REDAZIONE UMBRIA

"Ma se il figlio ha la febbre noi genitori possiamo andare al lavoro?"

I dubbi delle famiglie sulle procedure da seguire alla riapertura delle scuole in caso di sintomi sospetti del bambino . .

La prima campanella è alle porte ma le domande che aspettano una risposta sono ancora molte. Tra i dubbi che tormentano i genitori ad esempio, non tanto il comportamento da tenere se il bambino ha la febbre oltre i 37 gradi (resta a casa ovviamente e si avvisano la scuola e il pediatra o il medico di base nel caso degli adolescenti), ma la procedura che viene avviata subito dopo.

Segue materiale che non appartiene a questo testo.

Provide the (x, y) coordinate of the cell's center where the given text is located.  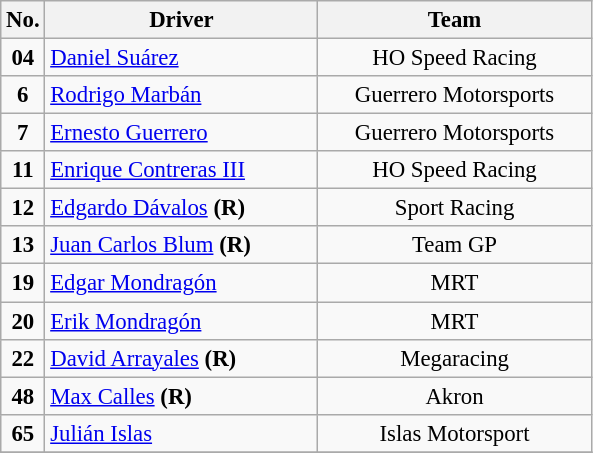
Daniel Suárez (182, 58)
Enrique Contreras III (182, 170)
Max Calles (R) (182, 396)
65 (23, 433)
13 (23, 245)
Driver (182, 20)
Edgardo Dávalos (R) (182, 208)
7 (23, 133)
Megaracing (454, 358)
David Arrayales (R) (182, 358)
22 (23, 358)
12 (23, 208)
Islas Motorsport (454, 433)
Erik Mondragón (182, 321)
Ernesto Guerrero (182, 133)
Rodrigo Marbán (182, 95)
19 (23, 283)
Julián Islas (182, 433)
6 (23, 95)
48 (23, 396)
Team (454, 20)
Akron (454, 396)
Team GP (454, 245)
04 (23, 58)
Juan Carlos Blum (R) (182, 245)
20 (23, 321)
11 (23, 170)
Edgar Mondragón (182, 283)
Sport Racing (454, 208)
No. (23, 20)
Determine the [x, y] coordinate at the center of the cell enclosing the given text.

Secondo quanto delineato fin qui, i genitori, una volta che la scuola ha informato il referente interno per il Covid ( in Umbria è il dirigente scolastico), devono chiamare il pediatra o il medico di base per il triage telefonico. "Facile a dirsi ma a farsi? Sarà un’impresa tutt’altro che semplice – dicono a La Nazione un gruppo di genitori perugini –: pediatri e medici difficilmente possono rispondere al telefono perché magari impegnati a effettuare visite sul territorio o nel proprio studio. E comunque nel caso ci si riesca poi cosa succede?". Stando alla procedura attuale, saranno i medici, una volta effettuato il triage telefonico e in caso di sospetto Covid-19 a richiedere il test diagnostico comunicando la cosa al dipartimento di prevenzione della Asl che provvede all’esecuzione del test dando alla famiglia le indicazioni su dove effettuarlo. Stessa procedura verrà attivata se la scuola avvisa i genitori che il bambino, senza febbre all’ingresso, alle 12 ha magari la temperatura a 37.5°.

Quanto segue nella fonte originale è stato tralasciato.